[Stored data entries]
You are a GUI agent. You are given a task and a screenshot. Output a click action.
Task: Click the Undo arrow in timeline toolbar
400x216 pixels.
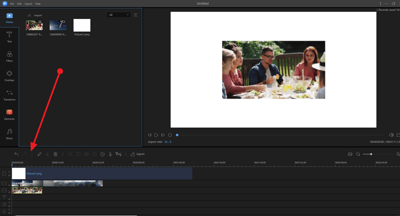pos(16,154)
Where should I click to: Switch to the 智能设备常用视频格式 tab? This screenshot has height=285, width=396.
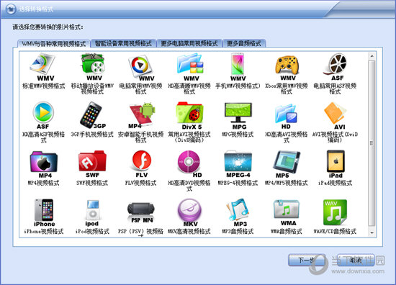click(123, 43)
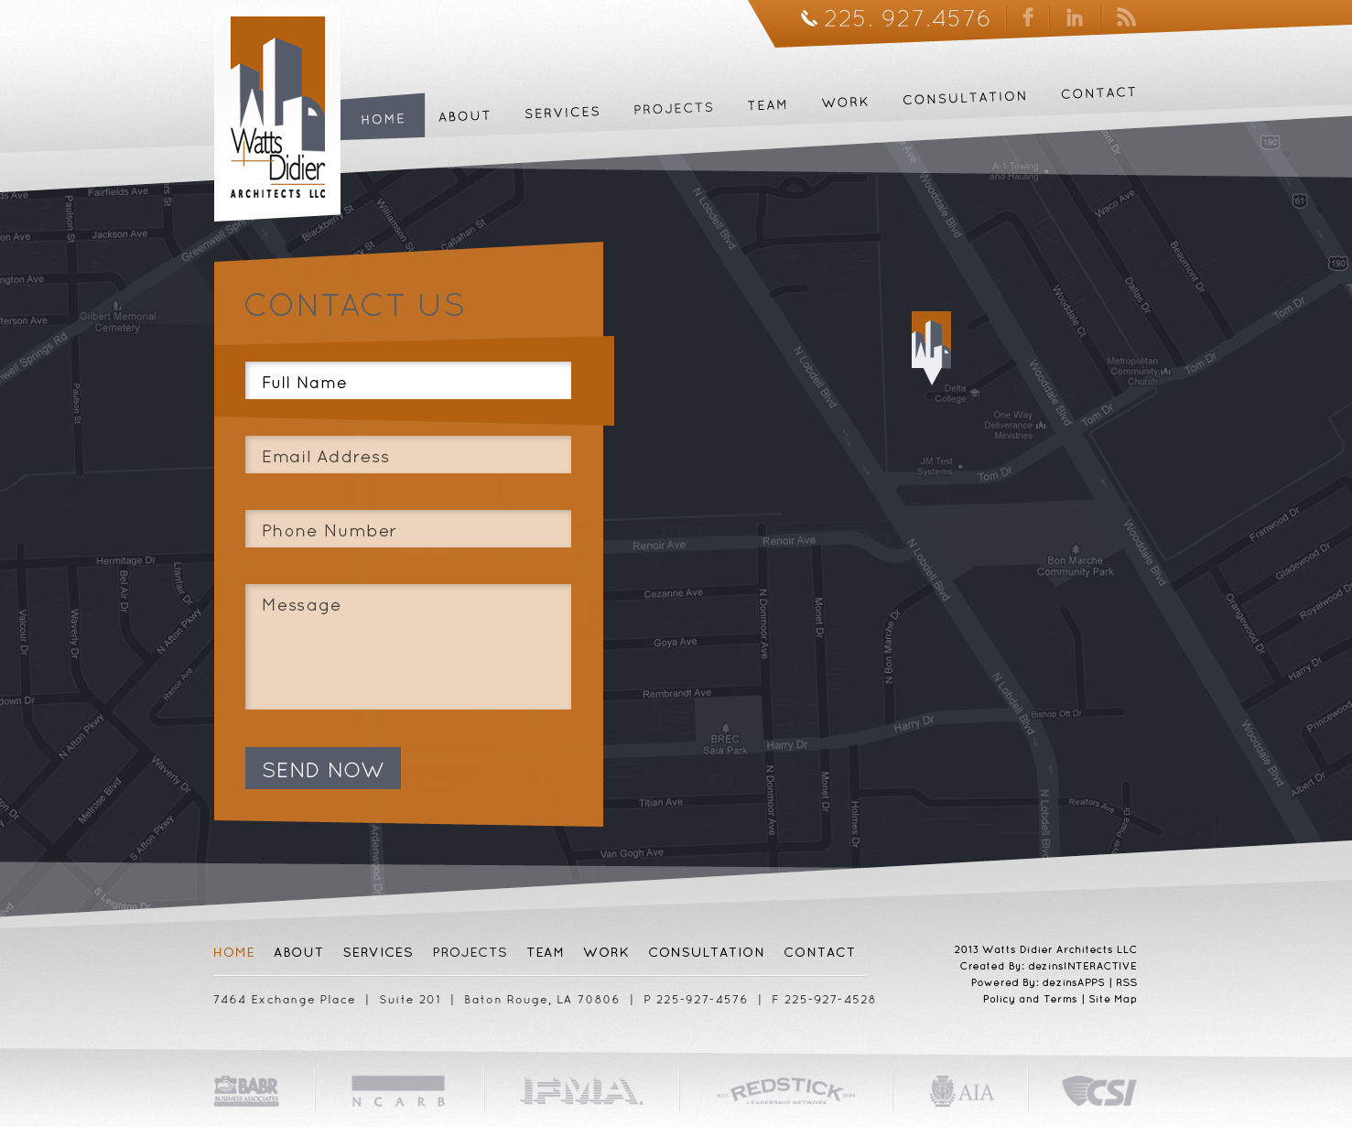Focus the Full Name input field
The height and width of the screenshot is (1127, 1352).
(408, 381)
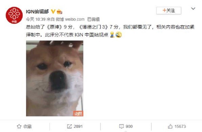The height and width of the screenshot is (132, 202).
Task: Click the 微博 weibo.com source link
Action: pyautogui.click(x=70, y=19)
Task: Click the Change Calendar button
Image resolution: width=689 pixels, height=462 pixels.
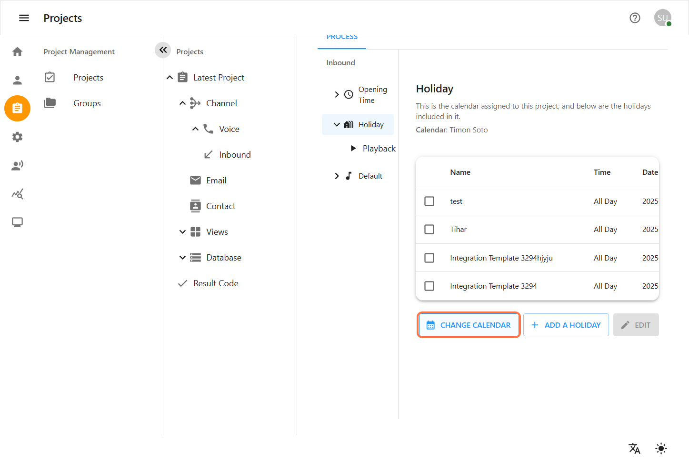Action: pos(469,325)
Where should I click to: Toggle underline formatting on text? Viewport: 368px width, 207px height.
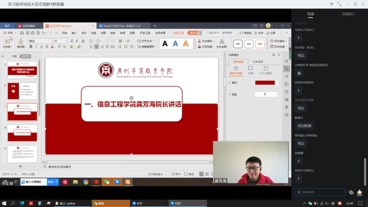42,47
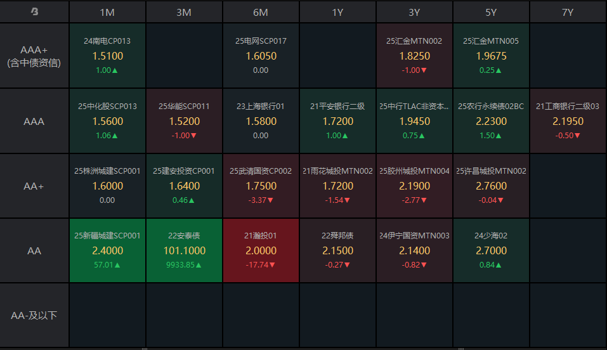The image size is (607, 350).
Task: Click the AA+ rating row header
Action: tap(34, 186)
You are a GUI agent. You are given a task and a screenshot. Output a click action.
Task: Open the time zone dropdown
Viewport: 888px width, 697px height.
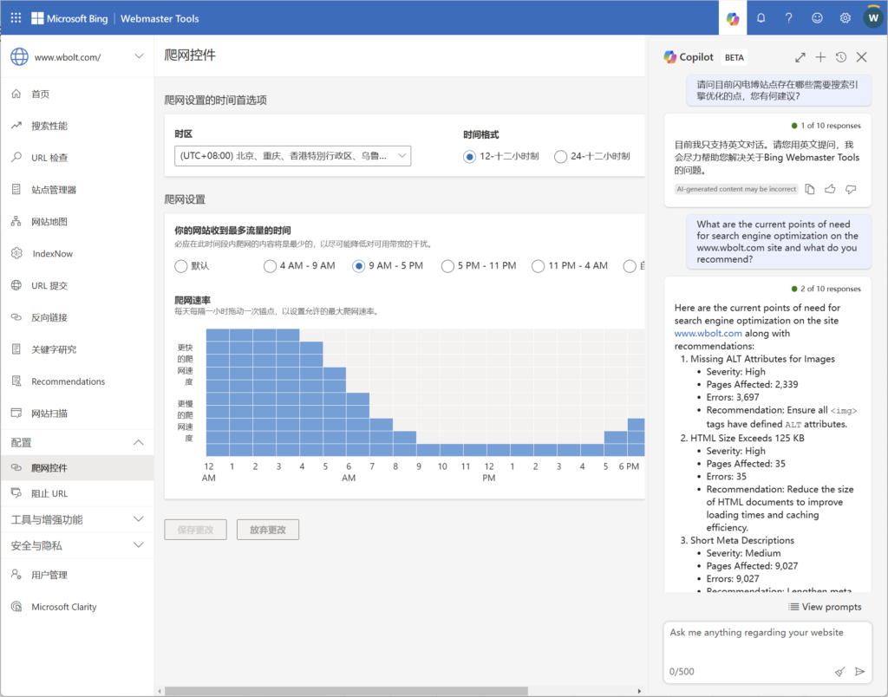(x=292, y=156)
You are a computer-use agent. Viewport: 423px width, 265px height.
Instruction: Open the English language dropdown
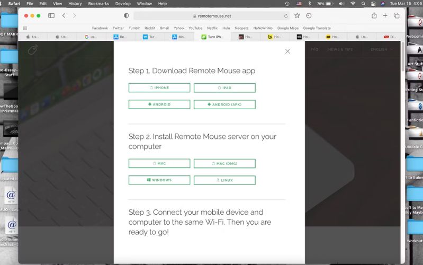(381, 49)
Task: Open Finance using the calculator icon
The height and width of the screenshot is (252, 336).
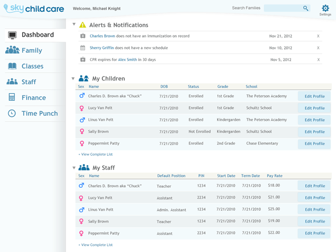Action: pos(11,97)
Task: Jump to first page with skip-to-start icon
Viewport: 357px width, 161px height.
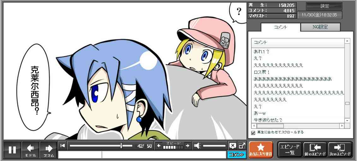Action: click(x=63, y=146)
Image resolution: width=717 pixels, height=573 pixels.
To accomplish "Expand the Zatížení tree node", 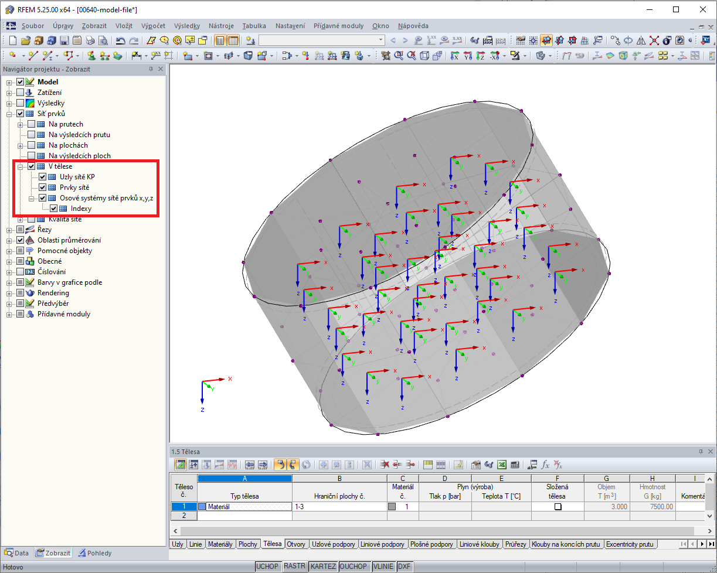I will [9, 93].
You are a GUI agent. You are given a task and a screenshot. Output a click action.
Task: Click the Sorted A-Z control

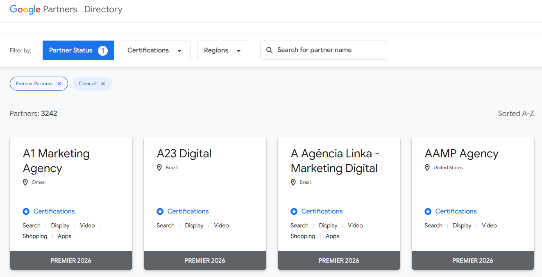pos(516,113)
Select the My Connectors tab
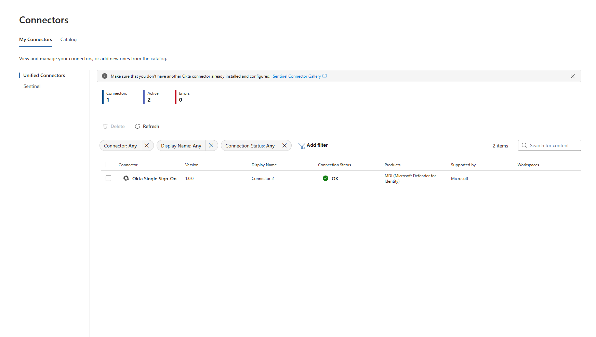Viewport: 596px width, 337px height. tap(36, 40)
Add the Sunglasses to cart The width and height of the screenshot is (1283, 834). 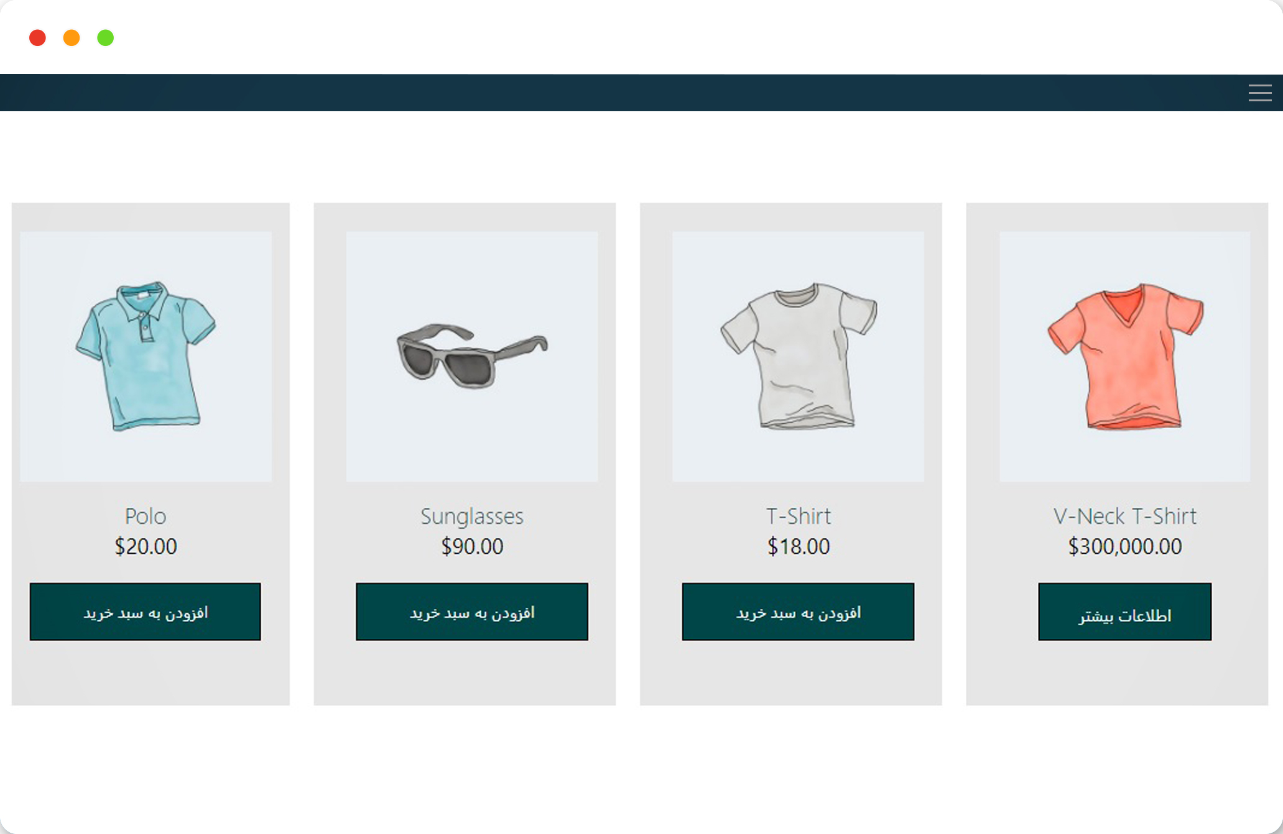(x=472, y=612)
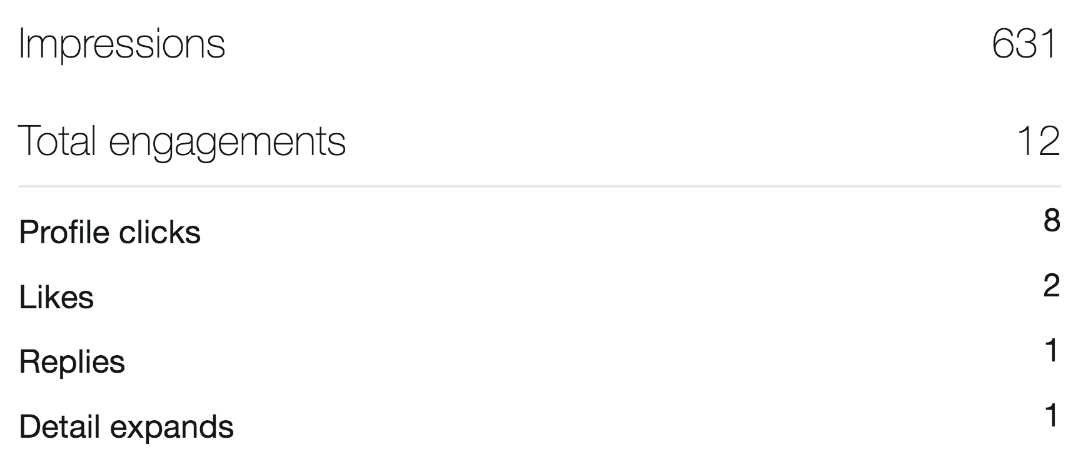
Task: Click the divider line under Total engagements
Action: click(x=540, y=186)
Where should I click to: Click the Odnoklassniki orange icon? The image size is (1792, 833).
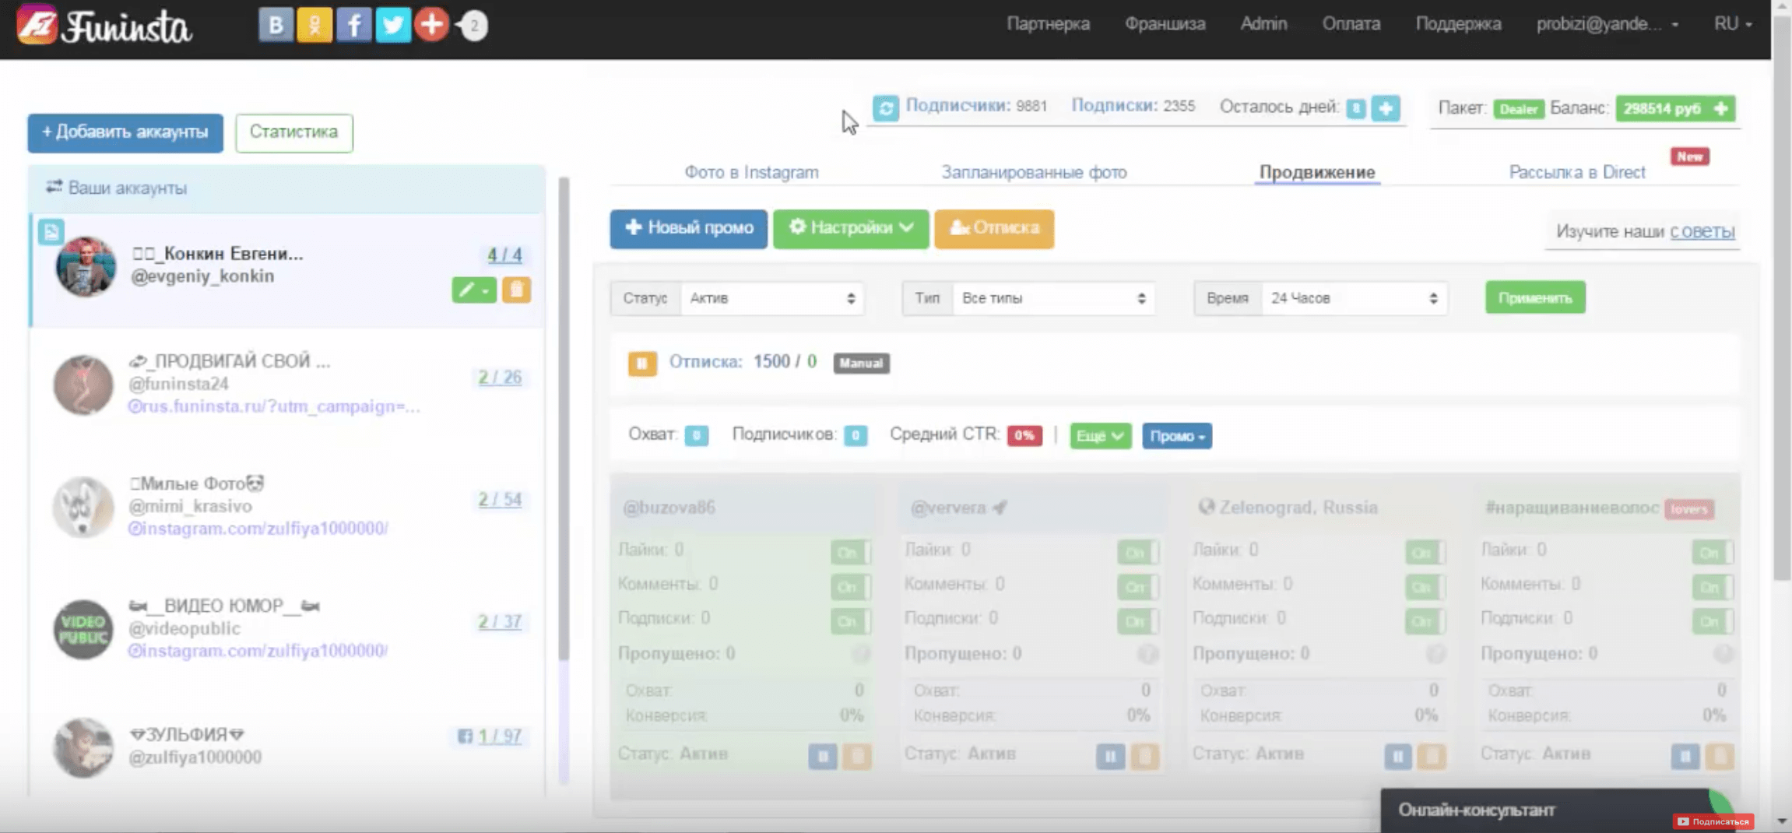[314, 25]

WHAT YOU HAVE TO DO »
Both the line above containing "Where should I click to: Switch" and the line containing "Task: Click the Change Calendar button" belong in the copy, along with every line between them; print these exactly and omit the pictures.

PROBLEM SOLUTION »
Where should I click to: Switch to the 智能设备常用视频格式 tab? This screenshot has height=285, width=396.
click(123, 43)
Focus the Full Name input field
The height and width of the screenshot is (1127, 1352).
(408, 381)
The height and width of the screenshot is (132, 202).
Task: Click the 微博 weibo.com source link
Action: pyautogui.click(x=70, y=19)
Task: Click the Change Calendar button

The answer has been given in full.